Social Accountability in Tanzania's Health Sector
Promoting good governance for access to drugs in Tanzania
Summary:
There are many reasons why healthcare providers should be accountable to the communities that they serve, including: enhancing the trust that underpins the patient-health worker relationship, strengthening popular support for health care, and above all, ensuring that care that is provided in ways that benefit patients and their communities rather than those providing care.

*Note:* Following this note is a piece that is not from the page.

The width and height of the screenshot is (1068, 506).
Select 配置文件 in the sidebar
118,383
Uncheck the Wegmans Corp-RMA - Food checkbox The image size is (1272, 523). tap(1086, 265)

Unfortunately, many aspects of healthcare provided in some countries fails, benefiting providers at the expense of patients. A lack of accountability allows corrupt practices to flourish, leading to a provision of care that is at best ineffective and at worst harmful, both to health and to the economic wellbeing of the patient and their family.
The corruption issue
Access to affordable medicines in Tanzania, Nigeria and Bangladesh is known to be poor. One of the many reasons is the presence of corruption at all levels of the supply chain. Each country has nascent mechanisms in place to provide a degree of social accountability, that, if effective, should reduce the space for corrupt behaviours (and from incompetence and inefficiency that compound the problem). Yet these mechanisms are often weak.
In Tanzania, we will explore two specific initiatives seeking to achieve greater community involvement in reducing corrupt practices and thus improving governance, responsiveness and management of health facilities:
- Health Facility Governing Committees
- the Score Card system used at facility and community level.
Theory of Change:
- IF: We can strengthen Local Health Facility Committees, with wider representation of the communities they serve, and adapt the score card system, linking access to drugs with performance and empowering poor people
- THEN: we can improve access to essential medicines by reducing the corruption that impairs operation of drug supply chains
- BECAUSE: the strengthened system of accountability and transparency will expose the activities associated with local hierarchies and patronage that prevent people getting the medicines they need.
Research Methods:
The research will combine qualitative and quantitative methods such as: Focused literature/document reviews, consensus building techniques, qualitative and key informant interviews and focus group discussions, questions will be incorporated in the quantitative provider survey of 400 households in one or more regions to explore the effects of the facility and community level Score Card systems on citizen empowerment, on access to drugs, medicines and services.
Main Partners: The London School of Hygiene and Tropical Medicine (LSHTM) and the Ifakara Health Institute (IHI) in Tanzania.